#### [Extracted records]
* Start *

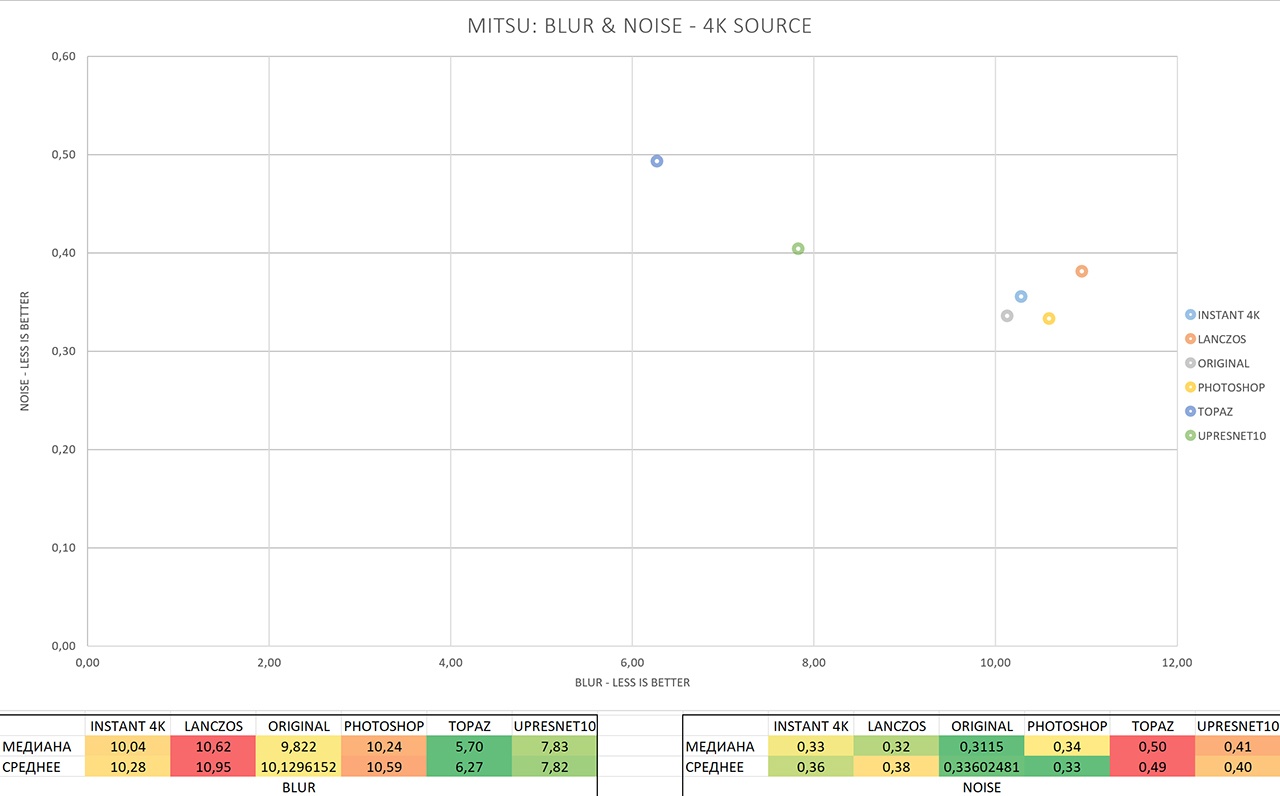1280x796 pixels.
Task: Select the chart title text
Action: click(639, 26)
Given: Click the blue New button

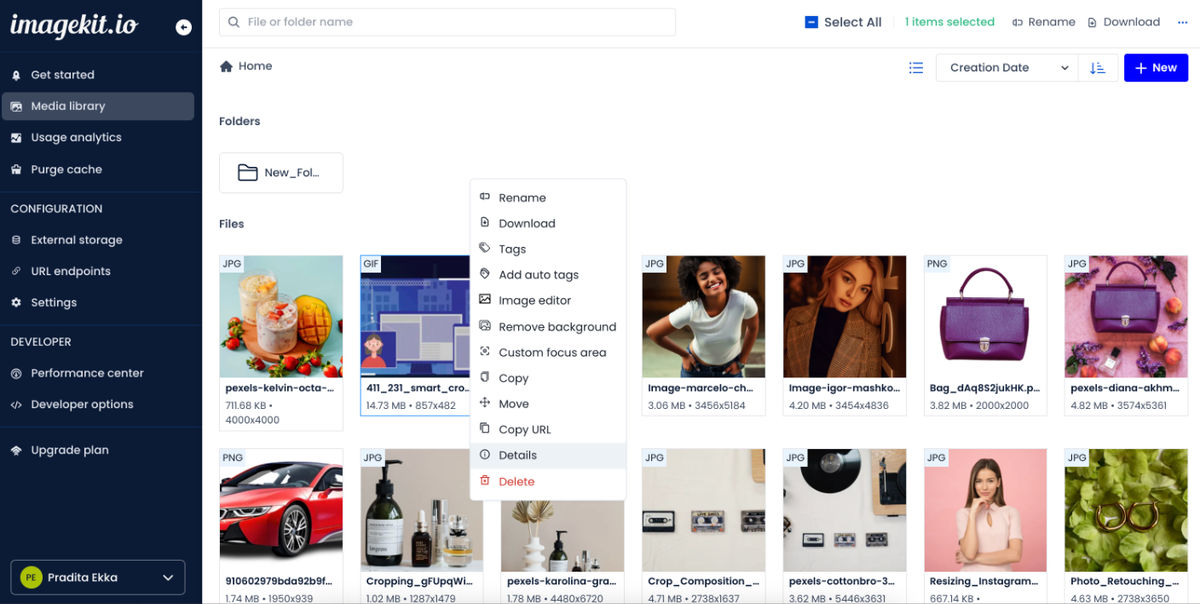Looking at the screenshot, I should tap(1155, 67).
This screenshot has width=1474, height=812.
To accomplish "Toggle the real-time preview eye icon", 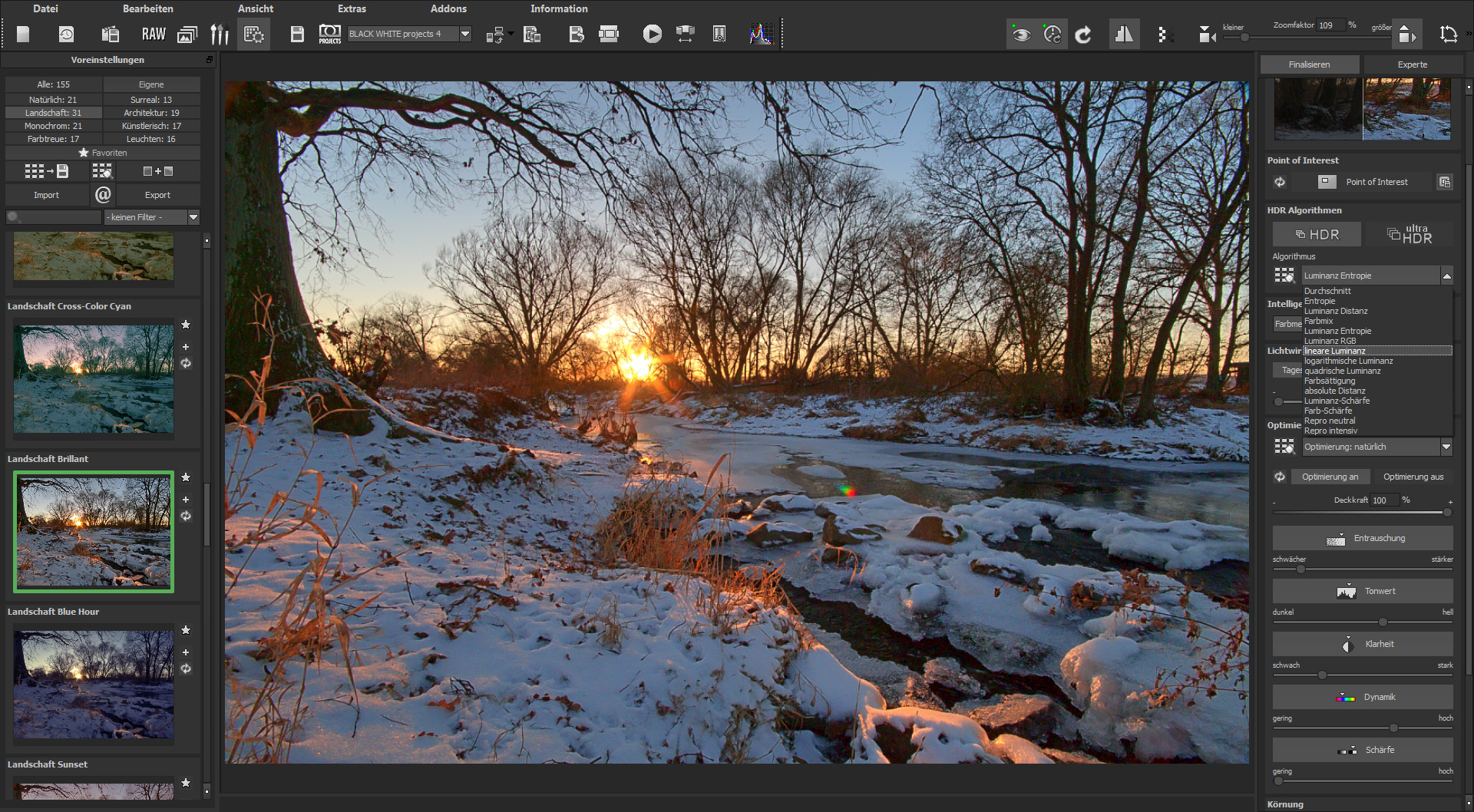I will click(x=1020, y=35).
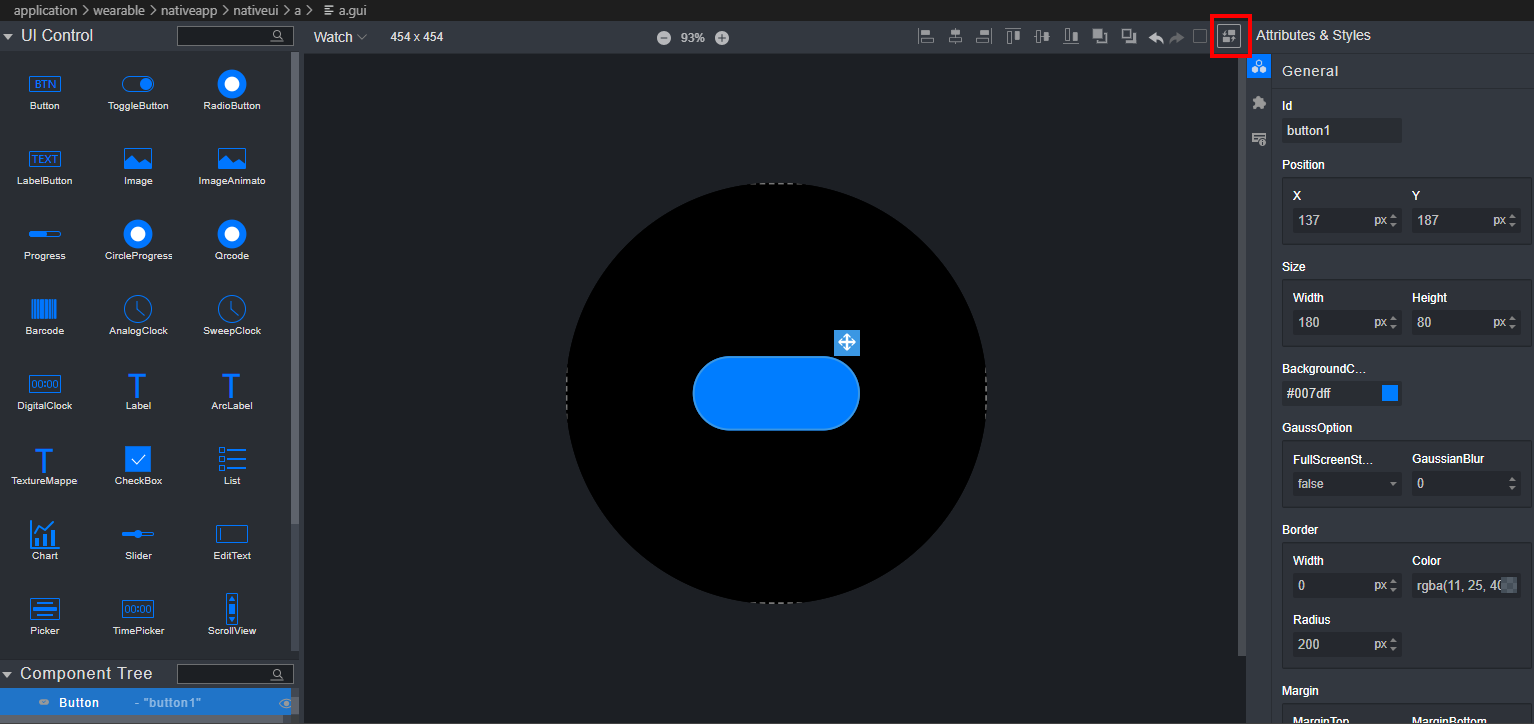Click the align top toolbar icon
The width and height of the screenshot is (1534, 724).
tap(1013, 37)
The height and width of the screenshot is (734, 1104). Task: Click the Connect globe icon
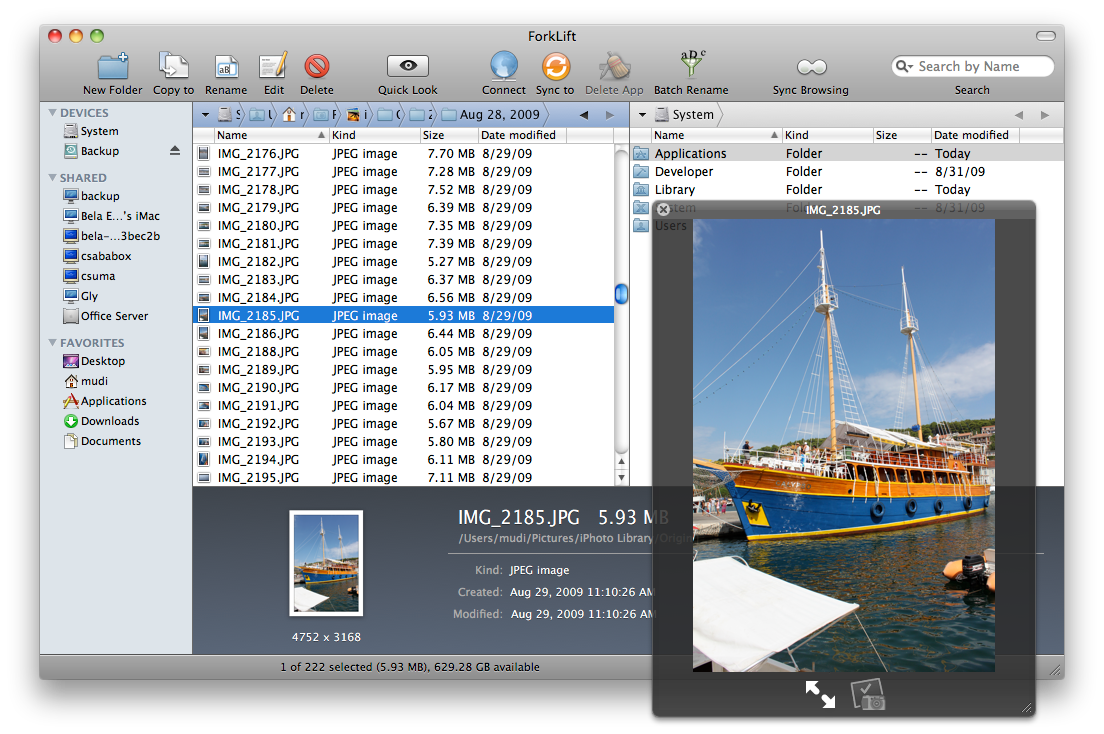504,67
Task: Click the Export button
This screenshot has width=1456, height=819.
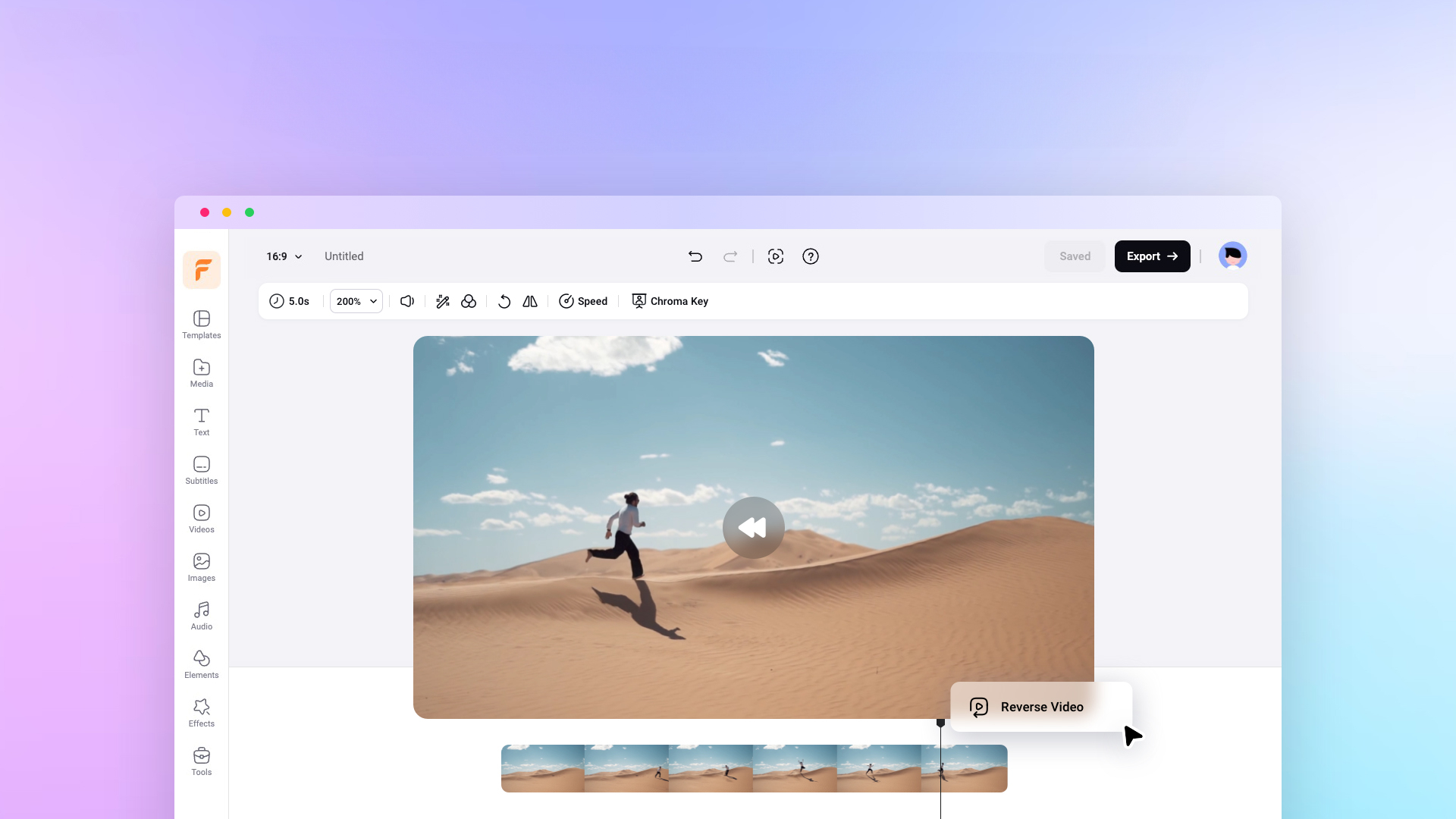Action: [1152, 256]
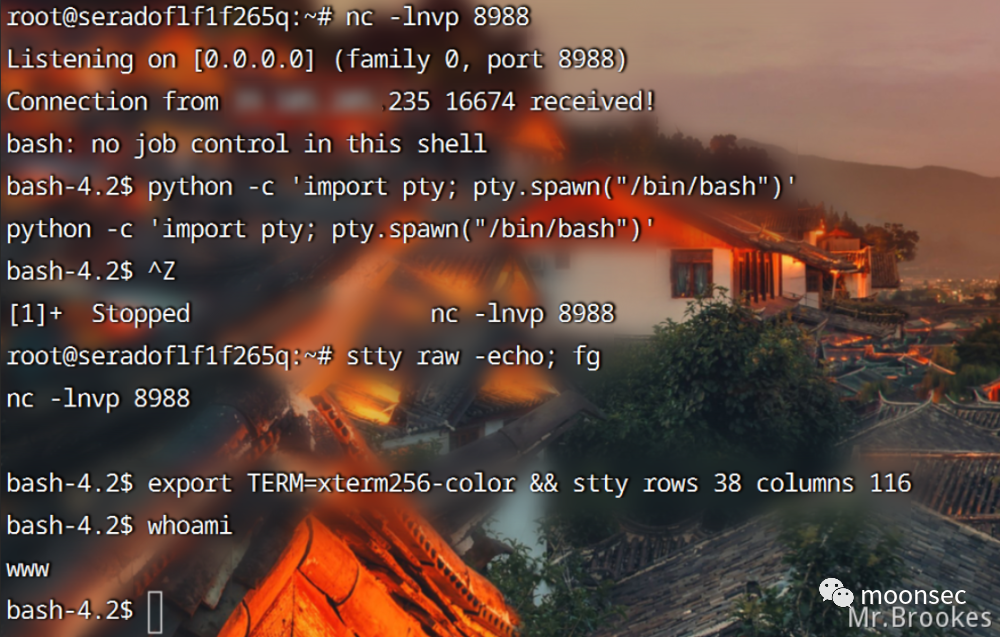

* End *

#### [Given instruction]
Starting at the line with "The height and" and continuing through the end of the records, reproduce every line, requests included, adding 4 to each coordinate in the answers. Omit the pictures.

#### [Worked solution]
The height and width of the screenshot is (734, 1104). Task: Click the Connect globe icon
508,71
Task: Click the Export button
This screenshot has width=1456, height=819.
Action: [1156, 260]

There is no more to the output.